**Kutipan Pilihan**

Selasa 20 Jun 2017 21:21 WIB

PAN Siap Kompromi Presidential Threshold

Rep: Fauziah Mursid/ Red: Ratna Puspita
Ketua PAN Zulkifli Hasan bersama Perempuan Amanat Nasional (PUAN) membagikan makanan kepada warga Cipinang Pulo di Dapur Iftar Puan Cipinang Jaya, Jakarta Timur, Rabu (14/5)
Foto: Republika/ Yasin Habibi
Ketua PAN Zulkifli Hasan bersama Perempuan Amanat Nasional (PUAN) membagikan makanan kepada warga Cipinang Pulo di Dapur Iftar Puan Cipinang Jaya, Jakarta Timur, Rabu (14/5)

REPUBLIKA.CO.ID, JAKARTA -- Ketua Umum Partai Amanat Nasional (PAN) Zulkifli Hasan menegaskan fraksi partainya siap berkompromi dengan seluruh fraksi dan pemerintah terkait lima isu krusial Rancangan Undang-Undang (RUU) Penyelenggaraan Pemilu. Ini untuk mempercepat penyelesaian RUU Pemilu melalui musyawarah mufakat.

Aturan tersebut masih terganjal lima poin krusial. Kelima poin tersebut, yaitu ambang batas pencalonan presiden (presidential threshold), ambang batas parlemen (parliamentary threshold), sistem pemilu, metode konversi suara, dan alokasi kursi per daerah pemilihan (dapil).

"(Kami) kompromi. Kan ada take and give, ada menang dan kalah, namanya kompromi itu kan semua bisa terbuka. Kalau ditutup kan nggak ada kompromi nanti. Semua kemungkinan bisa saja," ujar Zulkifli di Komplek Parlemen, Senayan, Jakarta pada Selasa (20/6).

Zulkifli mengakui dari lima isu krusial, poin soal ambang batas pengajuan presiden menjadi yang paling alot pembahasannya. Sikap fraksi PAN mendukung presidential threshold sebesar nol persen.

**Bagian Data**
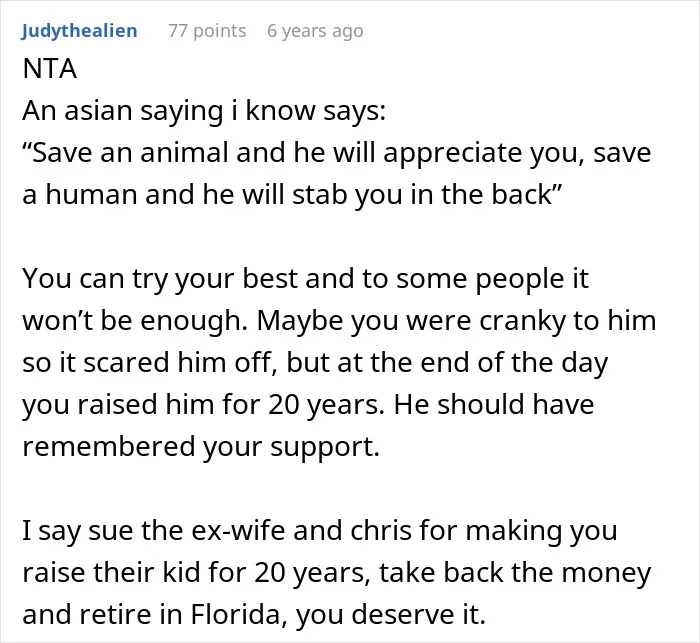Screen dimensions: 700x643
Task: Click the line starting "won't be enough"
Action: tap(339, 320)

**Soal 1**
Sebutkan semua poin krusial RUU Pemilu yang tercantum dalam berita tentang kompromi PAN.
**Soal 2**
Lanjutkan berita tentang kompromi PAN, dimulai setelah kalimat terakhirnya.
Baris-baris data tidak diperlukan untuk mengerjakan soal ini.

**Jawaban Tertulis 1**
1. Ambang batas pencalonan presiden (presidential threshold)
2. Ambang batas parlemen (parliamentary threshold)
3. Sistem pemilu
4. Metode konversi suara
5. Alokasi kursi per daerah pemilihan (dapil)

**Jawaban Tertulis 2**
"Presidential threshold, ya. Pemerintah 20 (persen). (Fraksi) Ada yang 0 (persen), ada yang 10 (persen). Kan bisa dibicarakan," kata dia.

Dia yakin pembahasan dapat mencapai mufakat karena karena semua fraksi dan pemerintah telah sepakat menyelesaikannya melalui musyawarah. Pembahasan hingga mencapai mufakat bakal dilakoni hingga target akhir penyelesaian selambatnya pada Rapat Paripurna DPR RI pada 20 Juli mendatang.

"Masih ada waktu. Saya kira sudah banyak isu yang sudah disepakati. Paling tinggal presidential saja kan. Mudah-mudahan ketemu nanti," ujar Ketua MPR RI tersebut.

Hal terpenting, dia menegaskan, jangan sampai ada wacana kembali ke UU Pemilu lama. Dia mengatakan membatalkan pembahasan RUU Pemilu dan kembali ke UU Pemilu yang lama menunjukan kondisi paling buruk.

Dia menerangkan kalau langkah itu ditempuh memang tidak salah. "Tapi, kan malu dong sudah berbulan-bulan masa' kembali ke UU lama. Malu pemerintahnya, malu DPR-nya," kata dia.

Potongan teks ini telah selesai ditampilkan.